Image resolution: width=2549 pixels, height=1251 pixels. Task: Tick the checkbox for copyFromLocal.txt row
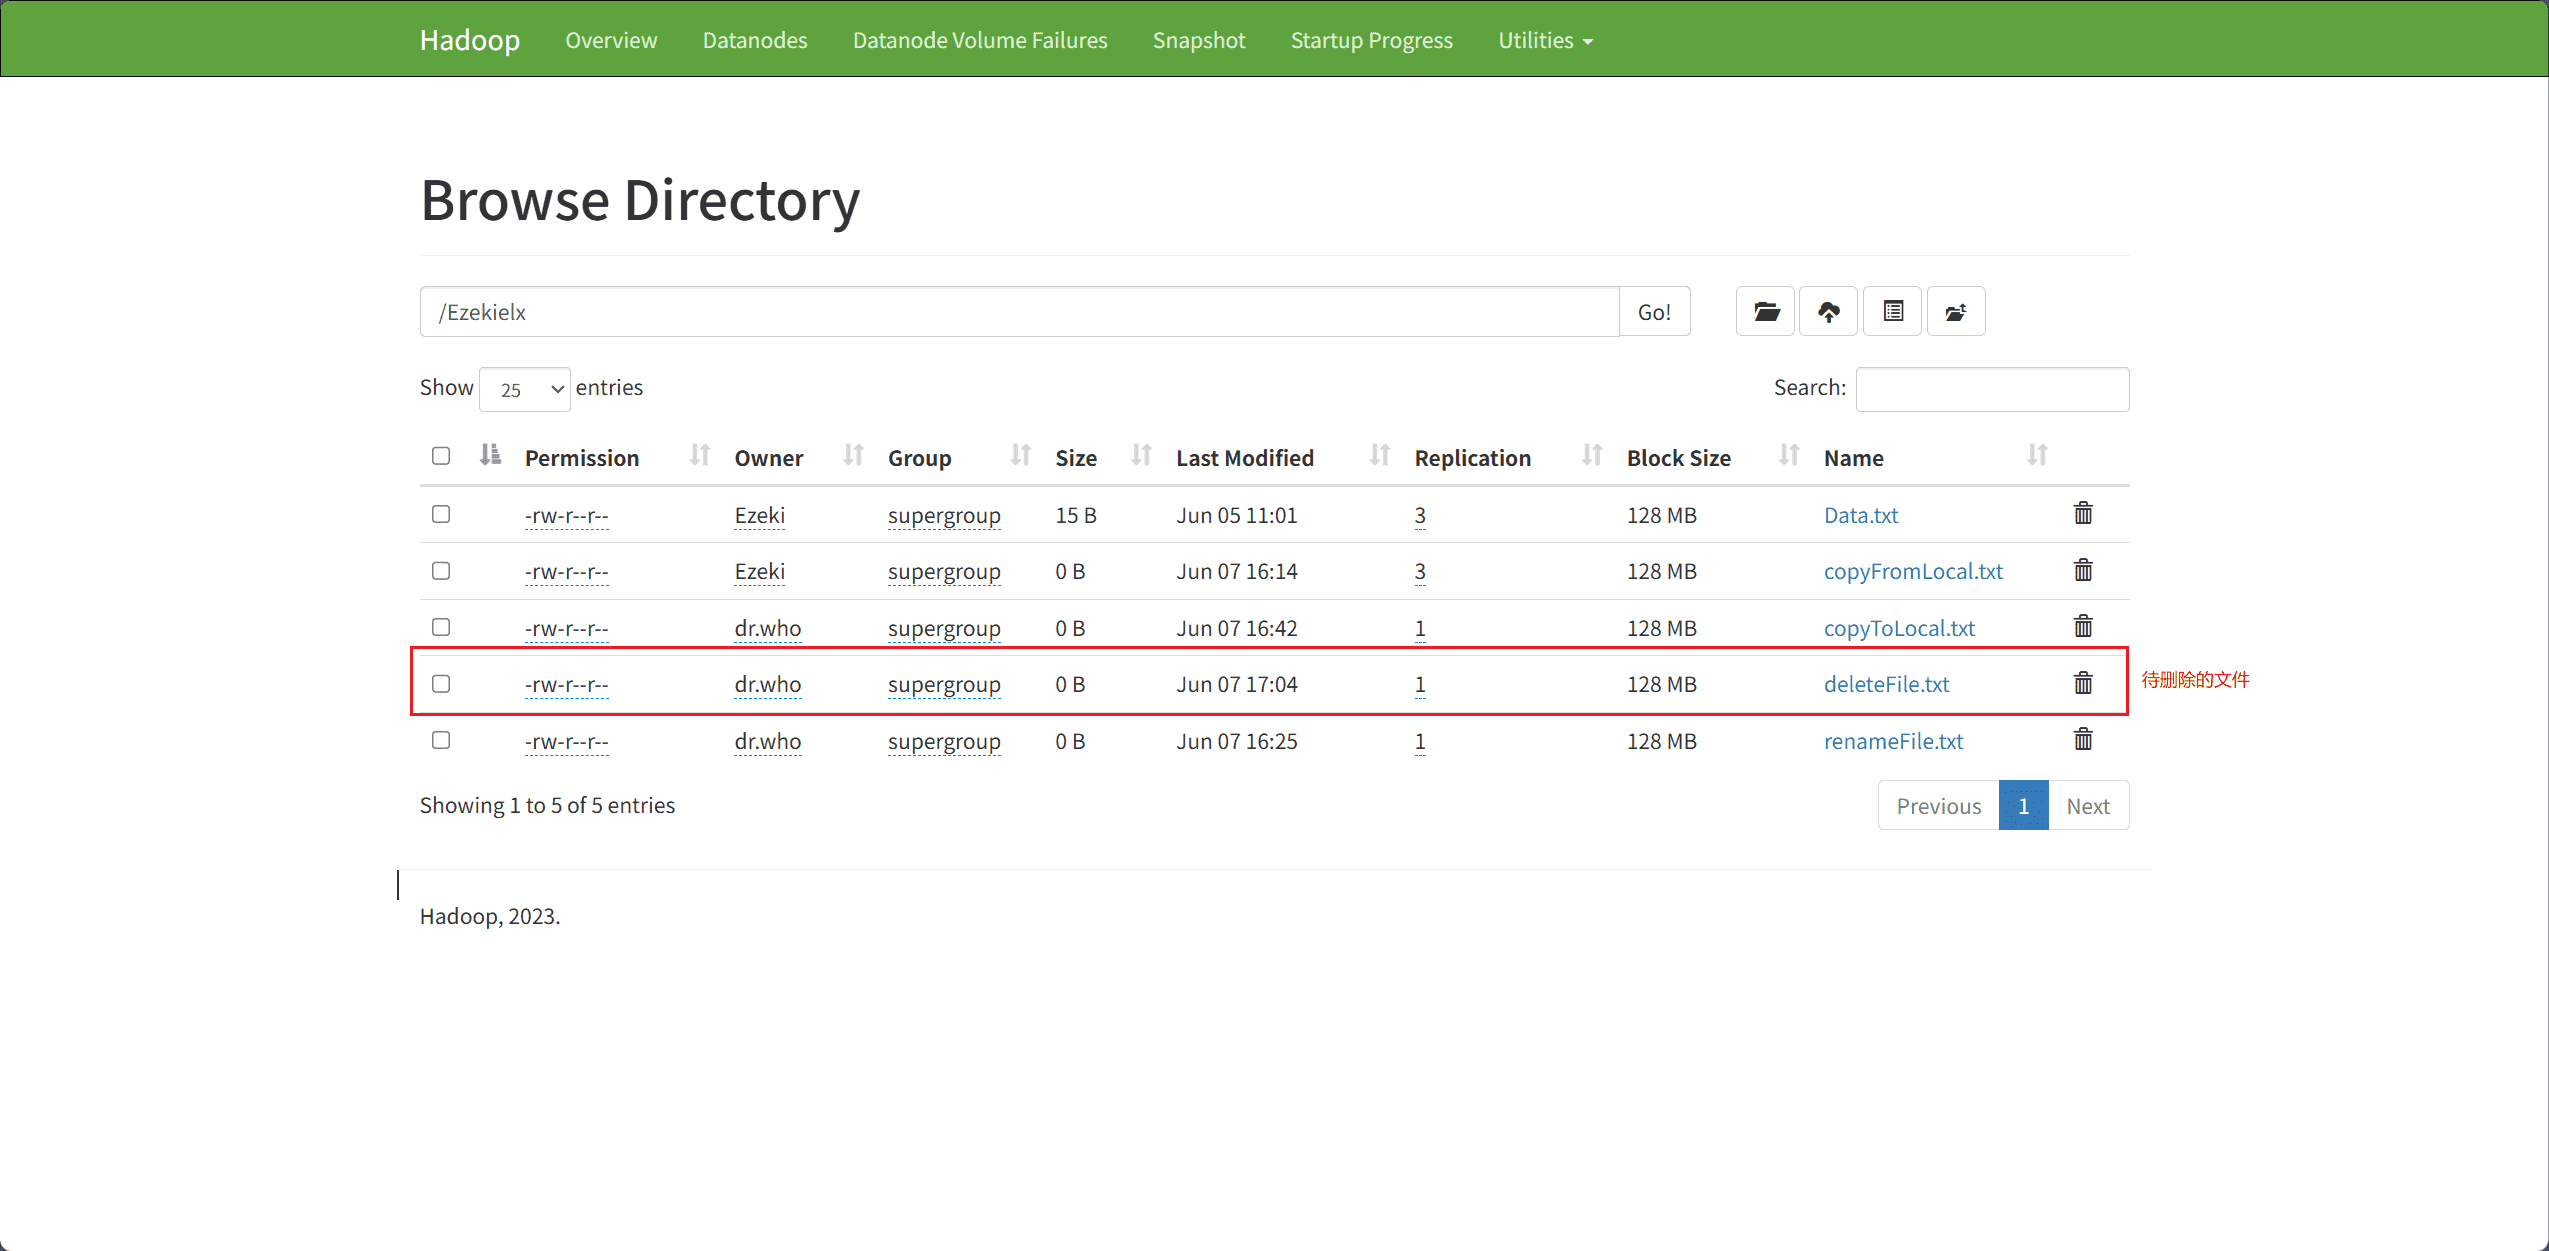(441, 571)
...
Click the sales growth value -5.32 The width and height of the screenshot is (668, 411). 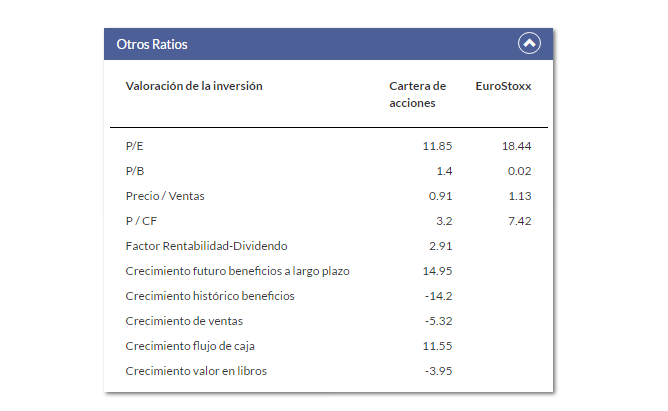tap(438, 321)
...
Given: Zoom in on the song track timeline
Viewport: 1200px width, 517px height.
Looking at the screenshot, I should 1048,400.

Requirement: Render everything from the line containing "Given: Zoom in on the song track timeline" down to the line containing "Looking at the screenshot, I should 1048,400." in the listing as a JSON list of strings, one per line, skipping blank lines.

Response:
[
  "Given: Zoom in on the song track timeline",
  "Viewport: 1200px width, 517px height.",
  "Looking at the screenshot, I should 1048,400."
]